• _Problem to work on_: Can you render all of the material below as a Markdown table with a "Row" column numbering each line and an "Entry" column holding that line, leaving out blank lines?
--- Dataset records ---
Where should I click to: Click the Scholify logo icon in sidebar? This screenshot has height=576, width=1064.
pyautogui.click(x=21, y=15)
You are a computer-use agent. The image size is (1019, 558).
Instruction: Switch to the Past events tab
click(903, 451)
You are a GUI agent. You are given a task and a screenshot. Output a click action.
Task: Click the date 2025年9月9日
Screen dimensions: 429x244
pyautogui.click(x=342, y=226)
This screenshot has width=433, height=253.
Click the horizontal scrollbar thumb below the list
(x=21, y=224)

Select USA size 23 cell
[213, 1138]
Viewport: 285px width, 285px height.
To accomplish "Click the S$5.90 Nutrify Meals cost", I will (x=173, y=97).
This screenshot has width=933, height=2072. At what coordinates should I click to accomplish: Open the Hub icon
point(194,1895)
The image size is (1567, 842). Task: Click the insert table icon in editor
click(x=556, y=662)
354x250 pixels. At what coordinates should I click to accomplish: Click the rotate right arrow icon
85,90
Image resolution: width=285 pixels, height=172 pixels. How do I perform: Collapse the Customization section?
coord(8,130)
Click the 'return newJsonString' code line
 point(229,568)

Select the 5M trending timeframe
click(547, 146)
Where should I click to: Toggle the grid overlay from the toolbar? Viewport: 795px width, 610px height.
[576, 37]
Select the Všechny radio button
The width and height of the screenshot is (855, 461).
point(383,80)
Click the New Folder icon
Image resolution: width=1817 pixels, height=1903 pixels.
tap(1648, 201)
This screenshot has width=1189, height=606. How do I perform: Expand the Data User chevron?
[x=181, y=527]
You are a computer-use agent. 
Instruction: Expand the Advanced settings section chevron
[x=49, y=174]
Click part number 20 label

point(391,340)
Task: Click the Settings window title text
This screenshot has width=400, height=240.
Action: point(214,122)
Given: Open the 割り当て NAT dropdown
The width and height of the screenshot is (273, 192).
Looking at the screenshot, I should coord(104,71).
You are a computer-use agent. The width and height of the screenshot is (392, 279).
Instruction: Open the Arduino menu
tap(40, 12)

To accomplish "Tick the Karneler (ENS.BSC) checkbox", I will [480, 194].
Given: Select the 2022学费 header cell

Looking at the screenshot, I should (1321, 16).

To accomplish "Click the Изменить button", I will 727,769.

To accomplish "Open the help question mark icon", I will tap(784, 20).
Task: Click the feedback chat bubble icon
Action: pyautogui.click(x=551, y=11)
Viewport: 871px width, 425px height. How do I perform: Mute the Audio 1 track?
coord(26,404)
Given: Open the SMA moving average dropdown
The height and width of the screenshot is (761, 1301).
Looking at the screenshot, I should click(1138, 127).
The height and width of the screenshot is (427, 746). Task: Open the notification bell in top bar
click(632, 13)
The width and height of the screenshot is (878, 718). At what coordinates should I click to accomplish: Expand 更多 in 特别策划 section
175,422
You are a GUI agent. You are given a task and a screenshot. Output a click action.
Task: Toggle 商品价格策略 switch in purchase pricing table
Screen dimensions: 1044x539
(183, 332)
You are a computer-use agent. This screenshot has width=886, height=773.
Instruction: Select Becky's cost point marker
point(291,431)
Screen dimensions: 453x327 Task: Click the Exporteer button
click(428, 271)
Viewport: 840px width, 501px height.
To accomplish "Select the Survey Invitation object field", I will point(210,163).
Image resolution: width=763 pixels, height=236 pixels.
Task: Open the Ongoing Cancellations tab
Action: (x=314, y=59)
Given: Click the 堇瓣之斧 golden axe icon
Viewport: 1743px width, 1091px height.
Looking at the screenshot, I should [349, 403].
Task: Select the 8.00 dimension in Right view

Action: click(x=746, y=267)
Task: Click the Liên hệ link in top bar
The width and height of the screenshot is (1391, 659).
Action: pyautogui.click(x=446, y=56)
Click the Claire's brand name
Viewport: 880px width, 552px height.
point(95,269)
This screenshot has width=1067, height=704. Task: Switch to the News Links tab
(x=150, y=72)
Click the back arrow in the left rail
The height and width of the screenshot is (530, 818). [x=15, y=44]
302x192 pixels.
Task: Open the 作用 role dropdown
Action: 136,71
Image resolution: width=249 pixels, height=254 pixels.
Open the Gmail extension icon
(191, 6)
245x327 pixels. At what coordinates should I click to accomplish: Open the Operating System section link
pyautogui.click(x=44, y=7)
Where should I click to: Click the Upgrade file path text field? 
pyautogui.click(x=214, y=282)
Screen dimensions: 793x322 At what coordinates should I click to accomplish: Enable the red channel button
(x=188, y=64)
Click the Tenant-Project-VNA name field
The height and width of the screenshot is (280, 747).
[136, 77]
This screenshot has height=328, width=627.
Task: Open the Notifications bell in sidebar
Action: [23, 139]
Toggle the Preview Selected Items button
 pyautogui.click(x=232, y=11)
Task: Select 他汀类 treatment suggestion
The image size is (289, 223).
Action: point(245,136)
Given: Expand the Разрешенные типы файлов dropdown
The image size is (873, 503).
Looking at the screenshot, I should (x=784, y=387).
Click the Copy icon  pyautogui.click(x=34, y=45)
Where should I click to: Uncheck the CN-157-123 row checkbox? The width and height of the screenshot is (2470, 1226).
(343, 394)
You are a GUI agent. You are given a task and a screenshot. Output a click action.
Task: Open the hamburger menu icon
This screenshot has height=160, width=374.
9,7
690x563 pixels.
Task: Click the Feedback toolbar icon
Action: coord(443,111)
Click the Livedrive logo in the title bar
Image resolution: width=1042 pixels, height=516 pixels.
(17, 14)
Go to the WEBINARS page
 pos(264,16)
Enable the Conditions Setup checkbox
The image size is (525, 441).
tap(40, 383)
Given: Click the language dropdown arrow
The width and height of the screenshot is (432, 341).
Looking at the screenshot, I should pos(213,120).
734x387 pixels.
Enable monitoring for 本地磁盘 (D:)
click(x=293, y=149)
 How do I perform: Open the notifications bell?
---
• _Full solution_:
| Row | Entry |
|---|---|
| 1 | Where should I click to: Click the Scholify logo icon in sidebar? This screenshot has height=576, width=1064. |
| 2 | pyautogui.click(x=21, y=15) |
| 3 | You are a computer-use agent. The image size is (1019, 558). |
| 4 | Instruction: Switch to the Past events tab |
| 5 | click(903, 451) |
| 6 | You are a GUI agent. You are given a task and a screenshot. Output a click action. |
| 7 | Task: Click the date 2025年9月9日 |
| 8 | Screen dimensions: 429x244 |
| 9 | pyautogui.click(x=342, y=226) |
| 10 | This screenshot has width=433, height=253. |
| 11 | Click the horizontal scrollbar thumb below the list |
| 12 | (x=21, y=224) |
| 13 | Select USA size 23 cell |
| 14 | [213, 1138] |
| 15 | Viewport: 285px width, 285px height. |
| 16 | To accomplish "Click the S$5.90 Nutrify Meals cost", I will (x=173, y=97). |
| 17 | This screenshot has width=933, height=2072. At what coordinates should I click to accomplish: Open the Hub icon |
| 18 | point(194,1895) |
| 19 | The image size is (1567, 842). Task: Click the insert table icon in editor |
| 20 | click(x=556, y=662) |
| 21 | 354x250 pixels. At what coordinates should I click to accomplish: Click the rotate right arrow icon |
| 22 | 85,90 |
| 23 | Image resolution: width=285 pixels, height=172 pixels. How do I perform: Collapse the Customization section? |
| 24 | coord(8,130) |
| 25 | Click the 'return newJsonString' code line |
| 26 |  point(229,568) |
| 27 | Select the 5M trending timeframe |
| 28 | click(547, 146) |
| 29 | Where should I click to: Toggle the grid overlay from the toolbar? Viewport: 795px width, 610px height. |
| 30 | [576, 37] |
| 31 | Select the Všechny radio button |
| 32 | The width and height of the screenshot is (855, 461). |
| 33 | point(383,80) |
| 34 | Click the New Folder icon |
| 35 | Image resolution: width=1817 pixels, height=1903 pixels. |
| 36 | tap(1648, 201) |
| 37 | This screenshot has width=1189, height=606. How do I perform: Expand the Data User chevron? |
| 38 | [x=181, y=527] |
| 39 | You are a computer-use agent.  |
| 40 | Instruction: Expand the Advanced settings section chevron |
| 41 | [x=49, y=174] |
| 42 | Click part number 20 label |
| 43 | point(391,340) |
| 44 | Task: Click the Settings window title text |
| 45 | This screenshot has width=400, height=240. |
| 46 | Action: point(214,122) |
| 47 | Given: Open the 割り当て NAT dropdown |
| 48 | The width and height of the screenshot is (273, 192). |
| 49 | Looking at the screenshot, I should coord(104,71). |
| 50 | You are a computer-use agent. The width and height of the screenshot is (392, 279). |
| 51 | Instruction: Open the Arduino menu |
| 52 | tap(40, 12) |
| 53 | To accomplish "Tick the Karneler (ENS.BSC) checkbox", I will [480, 194]. |
| 54 | Given: Select the 2022学费 header cell |
| 55 | Looking at the screenshot, I should (1321, 16). |
| 56 | To accomplish "Click the Изменить button", I will 727,769. |
| 57 | To accomplish "Open the help question mark icon", I will tap(784, 20). |
| 58 | Task: Click the feedback chat bubble icon |
| 59 | Action: pyautogui.click(x=551, y=11) |
| 60 | Viewport: 871px width, 425px height. How do I perform: Mute the Audio 1 track? |
| 61 | coord(26,404) |
| 62 | Given: Open the SMA moving average dropdown |
| 63 | The height and width of the screenshot is (761, 1301). |
| 64 | Looking at the screenshot, I should click(1138, 127). |
| 65 | The height and width of the screenshot is (427, 746). Task: Open the notification bell in top bar |
| 66 | click(632, 13) |
| 67 | The width and height of the screenshot is (878, 718). At what coordinates should I click to accomplish: Expand 更多 in 特别策划 section |
| 68 | 175,422 |
| 69 | You are a GUI agent. You are given a task and a screenshot. Output a click action. |
| 70 | Task: Toggle 商品价格策略 switch in purchase pricing table |
| 71 | Screen dimensions: 1044x539 |
| 72 | (183, 332) |
| 73 | You are a computer-use agent. This screenshot has width=886, height=773. |
| 74 | Instruction: Select Becky's cost point marker |
| 75 | point(291,431) |
| 76 | Screen dimensions: 453x327 Task: Click the Exporteer button |
| 77 | click(428, 271) |
| 78 | Viewport: 840px width, 501px height. |
| 79 | To accomplish "Select the Survey Invitation object field", I will point(210,163). |
| 80 | Image resolution: width=763 pixels, height=236 pixels. |
| 81 | Task: Open the Ongoing Cancellations tab |
| 82 | Action: (x=314, y=59) |
| 83 | Given: Click the 堇瓣之斧 golden axe icon |
| 84 | Viewport: 1743px width, 1091px height. |
| 85 | Looking at the screenshot, I should [349, 403]. |
| 86 | Task: Select the 8.00 dimension in Right view |
| 87 | Action: click(x=746, y=267) |
| 88 | Task: Click the Liên hệ link in top bar |
| 89 | The width and height of the screenshot is (1391, 659). |
| 90 | Action: pyautogui.click(x=446, y=56) |
| 91 | Click the Claire's brand name |
| 92 | Viewport: 880px width, 552px height. |
| 93 | point(95,269) |
| 94 | This screenshot has width=1067, height=704. Task: Switch to the News Links tab |
| 95 | (x=150, y=72) |
| 96 | Click the back arrow in the left rail |
| 97 | The height and width of the screenshot is (530, 818). [x=15, y=44] |
| 98 | 302x192 pixels. |
| 99 | Task: Open the 作用 role dropdown |
| 100 | Action: 136,71 |
| 101 | Image resolution: width=249 pixels, height=254 pixels. |
| 102 | Open the Gmail extension icon |
| 103 | (191, 6) |
| 104 | 245x327 pixels. At what coordinates should I click to accomplish: Open the Operating System section link |
| 105 | pyautogui.click(x=44, y=7) |
| 106 | Where should I click to: Click the Upgrade file path text field?  |
| 107 | pyautogui.click(x=214, y=282) |
| 108 | Screen dimensions: 793x322 At what coordinates should I click to accomplish: Enable the red channel button |
| 109 | (x=188, y=64) |
| 110 | Click the Tenant-Project-VNA name field |
| 111 | The height and width of the screenshot is (280, 747). |
| 112 | [136, 77] |
| 113 | This screenshot has height=328, width=627. |
| 114 | Task: Open the Notifications bell in sidebar |
| 115 | Action: [23, 139] |
| 116 | Toggle the Preview Selected Items button |
| 117 |  pyautogui.click(x=232, y=11) |
| 118 | Task: Select 他汀类 treatment suggestion |
| 119 | The image size is (289, 223). |
| 120 | Action: point(245,136) |
| 121 | Given: Expand the Разрешенные типы файлов dropdown |
| 122 | The image size is (873, 503). |
| 123 | Looking at the screenshot, I should (x=784, y=387). |
| 124 | Click the Copy icon  pyautogui.click(x=34, y=45) |
| 125 | Where should I click to: Uncheck the CN-157-123 row checkbox? The width and height of the screenshot is (2470, 1226). |
| 126 | (343, 394) |
| 127 | You are a GUI agent. You are given a task and a screenshot. Output a click action. |
| 128 | Task: Open the hamburger menu icon |
| 129 | This screenshot has height=160, width=374. |
| 130 | 9,7 |
| 131 | 690x563 pixels. |
| 132 | Task: Click the Feedback toolbar icon |
| 133 | Action: coord(443,111) |
| 134 | Click the Livedrive logo in the title bar |
| 135 | Image resolution: width=1042 pixels, height=516 pixels. |
| 136 | (17, 14) |
| 137 | Go to the WEBINARS page |
| 138 |  pos(264,16) |
| 139 | Enable the Conditions Setup checkbox |
| 140 | The image size is (525, 441). |
| 141 | tap(40, 383) |
| 142 | Given: Click the language dropdown arrow |
| 143 | The width and height of the screenshot is (432, 341). |
| 144 | Looking at the screenshot, I should pos(213,120). |
| 145 | 734x387 pixels. |
| 146 | Enable monitoring for 本地磁盘 (D:) |
| 147 | click(x=293, y=149) |
| 148 |  How do I perform: Open the notifications bell? |